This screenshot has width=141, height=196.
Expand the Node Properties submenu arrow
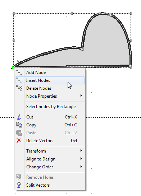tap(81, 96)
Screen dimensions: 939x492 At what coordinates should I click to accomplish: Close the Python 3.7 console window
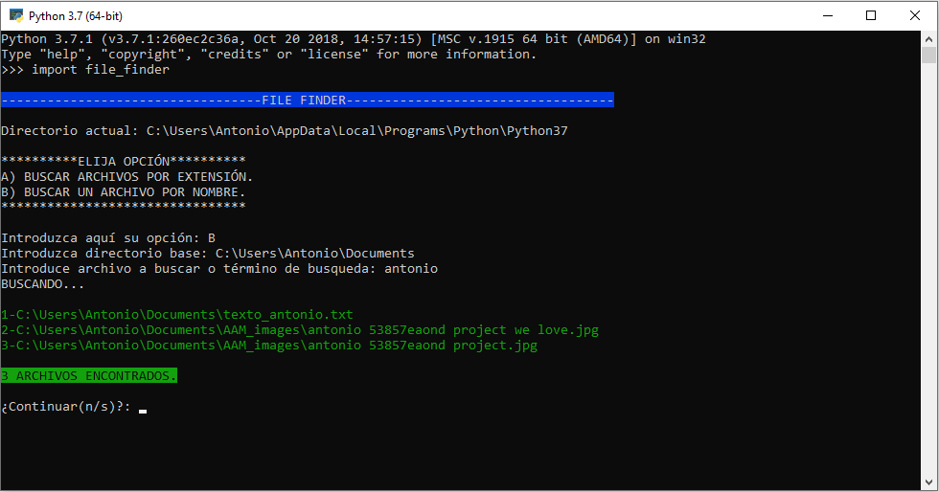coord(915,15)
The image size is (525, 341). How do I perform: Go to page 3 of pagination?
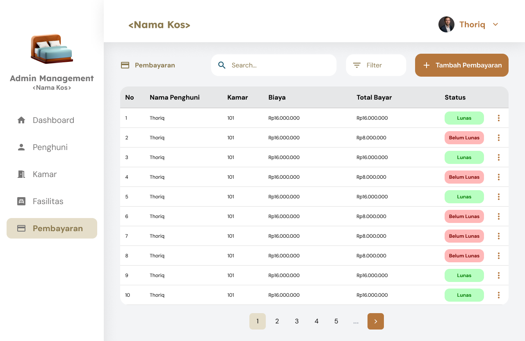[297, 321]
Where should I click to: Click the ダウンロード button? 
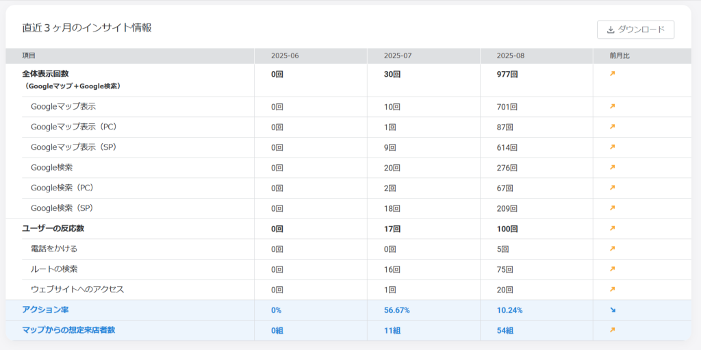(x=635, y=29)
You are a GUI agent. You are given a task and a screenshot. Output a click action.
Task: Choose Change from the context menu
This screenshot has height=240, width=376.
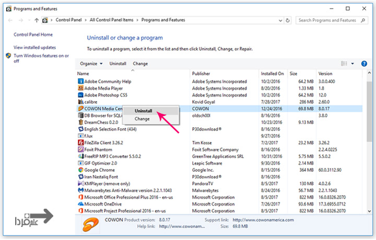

——

Work to be completed – Your answer must be exactly the lines from the one with "You are a GUI" through the last line of the entries, both included, with no pictures; please add nothing else.

Answer to this problem –
You are a GUI agent. You are given a task and a screenshot. Output a click action.
Task: Choose Change from the context menu
This screenshot has height=240, width=376.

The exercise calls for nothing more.